### Directions for this task
Using the listing below, retype exactly the lines starting at the one with "Book an Appointment (490, 1363)" and ending at the one with "Our Team (443, 1146)", and include both.
─── Records for the task
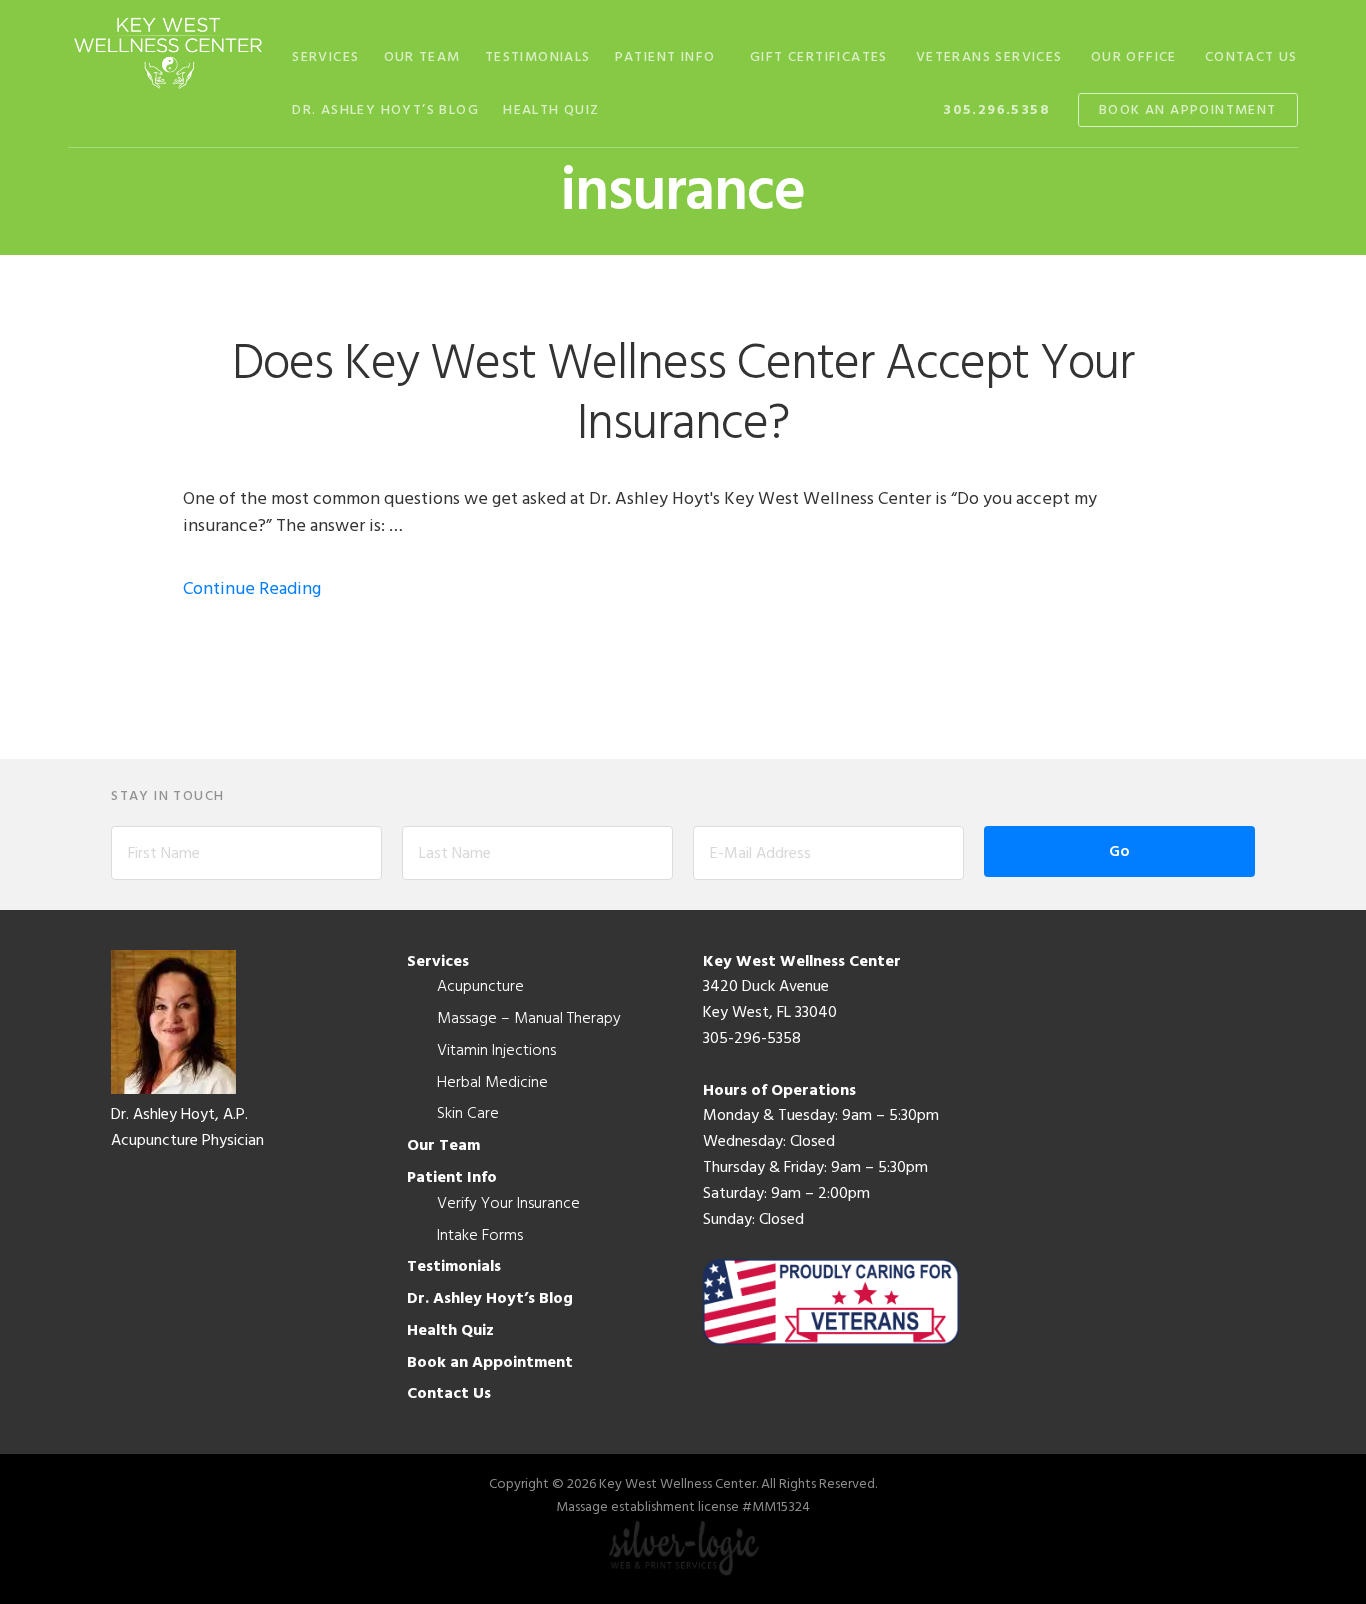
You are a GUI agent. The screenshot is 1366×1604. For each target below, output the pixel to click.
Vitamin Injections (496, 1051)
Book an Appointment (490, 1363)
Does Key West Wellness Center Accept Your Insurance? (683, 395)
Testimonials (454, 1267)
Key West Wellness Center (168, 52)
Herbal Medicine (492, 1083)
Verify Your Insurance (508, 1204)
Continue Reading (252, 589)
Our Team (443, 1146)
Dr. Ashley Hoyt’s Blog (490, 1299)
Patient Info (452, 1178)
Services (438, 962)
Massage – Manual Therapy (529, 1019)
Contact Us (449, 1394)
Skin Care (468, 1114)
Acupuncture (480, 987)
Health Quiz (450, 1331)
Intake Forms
──────
### Result of this exercise
Book an Appointment (490, 1363)
Does Key West Wellness Center Accept Your Insurance? (683, 395)
Testimonials (454, 1267)
Key West Wellness Center (168, 52)
Herbal Medicine (492, 1083)
Verify Your Insurance (508, 1204)
Continue Reading (252, 589)
Our Team (443, 1146)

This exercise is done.